The business model employed by companies like Terra Fecundis, Mésini said, is in line with the European liberalization of domestic markets that promote more open exchange of goods and services. But the European Union has left its patchwork of nations with frayed edges, failing to enact unified social policies that transcend borders. Labor standards vary nationally, and France’s are relatively strict compared to its competitors in Spain or Italy, for example, so French farmers face higher input costs.
France does receive the greatest proportion of Europe’s agricultural aid, but it’s distributed according to production volume. The enterprises that receive the most subsidies rarely need many farmhands. France’s wheat industry, the world’s fourth largest, receives significant aid, even though machines do most of the planting and harvesting.
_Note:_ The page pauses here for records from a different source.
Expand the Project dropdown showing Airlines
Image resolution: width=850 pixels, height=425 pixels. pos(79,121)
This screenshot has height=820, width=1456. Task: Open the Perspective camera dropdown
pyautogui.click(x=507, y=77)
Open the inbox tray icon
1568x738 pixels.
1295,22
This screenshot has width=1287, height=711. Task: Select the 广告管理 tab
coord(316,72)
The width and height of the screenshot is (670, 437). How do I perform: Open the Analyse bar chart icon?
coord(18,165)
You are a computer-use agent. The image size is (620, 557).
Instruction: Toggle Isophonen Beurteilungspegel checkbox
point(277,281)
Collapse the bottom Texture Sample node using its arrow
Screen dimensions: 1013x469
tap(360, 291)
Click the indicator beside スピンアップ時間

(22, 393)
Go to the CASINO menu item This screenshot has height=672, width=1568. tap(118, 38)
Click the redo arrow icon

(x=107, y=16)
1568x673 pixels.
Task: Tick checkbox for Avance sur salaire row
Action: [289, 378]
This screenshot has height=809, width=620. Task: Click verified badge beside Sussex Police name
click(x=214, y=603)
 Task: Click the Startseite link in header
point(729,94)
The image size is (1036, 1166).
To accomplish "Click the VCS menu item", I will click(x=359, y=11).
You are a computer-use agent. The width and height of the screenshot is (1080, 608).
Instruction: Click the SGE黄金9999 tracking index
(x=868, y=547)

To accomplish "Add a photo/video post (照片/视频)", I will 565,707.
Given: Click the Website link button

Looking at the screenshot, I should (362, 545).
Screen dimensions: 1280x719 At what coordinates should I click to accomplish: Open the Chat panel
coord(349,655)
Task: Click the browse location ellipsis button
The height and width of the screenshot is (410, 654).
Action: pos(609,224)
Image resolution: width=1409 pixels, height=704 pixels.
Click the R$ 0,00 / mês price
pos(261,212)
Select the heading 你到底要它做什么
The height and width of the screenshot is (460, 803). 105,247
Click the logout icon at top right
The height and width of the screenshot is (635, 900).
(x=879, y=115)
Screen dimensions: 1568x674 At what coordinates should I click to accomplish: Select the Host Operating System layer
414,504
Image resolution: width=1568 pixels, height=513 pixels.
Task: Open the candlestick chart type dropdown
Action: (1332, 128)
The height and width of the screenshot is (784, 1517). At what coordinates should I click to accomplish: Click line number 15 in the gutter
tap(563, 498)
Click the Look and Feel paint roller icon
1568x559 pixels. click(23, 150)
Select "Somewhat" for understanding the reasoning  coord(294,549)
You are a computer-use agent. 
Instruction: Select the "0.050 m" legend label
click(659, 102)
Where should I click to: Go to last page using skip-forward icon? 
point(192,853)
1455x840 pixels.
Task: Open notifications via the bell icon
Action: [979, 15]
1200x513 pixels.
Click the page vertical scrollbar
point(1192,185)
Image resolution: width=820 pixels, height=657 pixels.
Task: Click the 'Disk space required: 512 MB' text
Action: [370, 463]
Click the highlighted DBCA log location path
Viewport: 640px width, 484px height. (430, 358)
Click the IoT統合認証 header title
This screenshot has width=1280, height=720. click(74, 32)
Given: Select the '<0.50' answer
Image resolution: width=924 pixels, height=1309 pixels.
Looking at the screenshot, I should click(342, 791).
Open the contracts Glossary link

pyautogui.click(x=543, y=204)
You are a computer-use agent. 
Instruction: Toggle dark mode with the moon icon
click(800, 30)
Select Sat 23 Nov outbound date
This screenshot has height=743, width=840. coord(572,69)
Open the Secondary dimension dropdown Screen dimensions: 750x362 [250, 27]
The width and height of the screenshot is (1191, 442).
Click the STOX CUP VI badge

The need for manual labor is particularly acute in the fruit industry, since harvest machines will damage delicate produce like peaches or berries. Stéphanie Prat is a lawyer for France’s National Federation of Fruit Producers. She said the unwillingness of local Frenchmen to work on farms forces employers to look abroad.
Prat referenced a blueberry producer in eastern France, who needed 80 people for a three-week harvest. He looked first to locals: “He hired and signed contracts with 150,” Prat said. “And by the end, there were 30. That is—objectively—that is a catastrophe.” Between the subsidy system and intra-European competition, French farmers are in a pinch, she said, justifying the employment of cheap migrant labor.
Despite the boss’s efforts to squeeze him out, El-Asery says he won’t relent. Tonight he will prepare another Eid al-Fitr meal alone. It’s easy, he says, because halal butchers abound in Arles—perhaps even outnumbering the French ones.
Rouve and El-Asery laugh like teenage buddies when Rouve suggests the boss should have received an invitation to dinner. Still chuckling, El-Asery says he’s grateful that because he worked hard yesterday, the day’s to-do list was light.
His boss even let him off a little early: “He told me, ‘Just pick the rest of this,’” El-Asery says. “Then go have your party.”